Republicans to Physically Flip When Your State Flips Republican
Your Racist Aunt
Aunt Margaret is already a bit wobbly thanks to her red wine habit, and Thanksgiving is the perfect opportunity to throw her over your shoulder and send her teetering into oblivion. She shouldn’t require more than a gentle push for a truly epic tumble—which she deserves for being among the shameful percentage of white women who set your state back 30 years.
Your Coworker
Make sure to use both hands to physically flip Nancy, a known Trump acolyte, on your way to the break room. Her surprisingly unstable ergonomic chair won’t stand a chance against your leftist rage—much like immigrants seeking asylum won’t stand a chance against her xenophobia.
Your Bikini Waxer
Anatolia didn’t even register to vote, but she’s made her stance on LGBT rights alarmingly clear. Next time she’s elbows deep in your mons pubis, forcefully thrust your abdomen upward. The torque should send her sailing backward, perhaps directly into the canister of steamy hot wax. Don’t worry—she will be fine. Unlike your gay friends, who will continue to live in fear.
Your Kid’s Scout Leader
You’ve had your suspicions ever since you noticed a “Don’t Tread On Me” pamphlet peeking out of Dave’s wilderness duffel. Now, what better place to flip this callous outdoorsman than your kid’s upcoming annual canoe trip?
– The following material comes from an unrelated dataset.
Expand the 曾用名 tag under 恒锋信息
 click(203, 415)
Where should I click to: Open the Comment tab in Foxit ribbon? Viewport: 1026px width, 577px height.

A subtle nudge will easily capsize his canoe, giving him the rest of the float to think about the ways he’s jeopardized the reproductive rights of women everywhere.
Your College Boyfriend
Between the half-hearted cunnilingus, the tacky Vineyard Vines pullovers and his lust for defunding Social Security, Braxton has a lot to atone for. Luckily, his tech startup, ShitBro, is based in the same coworking space as your martial artist friend Jill. She’ll flip him with ease the next time he’s distracted by the busted Keurig.
Your Most Unrelenting Twitter Stalker
Evan spends most of his time replying to your irreverent tweets with his own poorly crafted attempts at jokes. The next time he insists that election results have no real bearing on individual quality of life, slide into his DMs with a sick burn that will send him somersaulting backward in his red pleather gaming chair.
Your New Republican Senator
There’s no wrong way to flip this guy.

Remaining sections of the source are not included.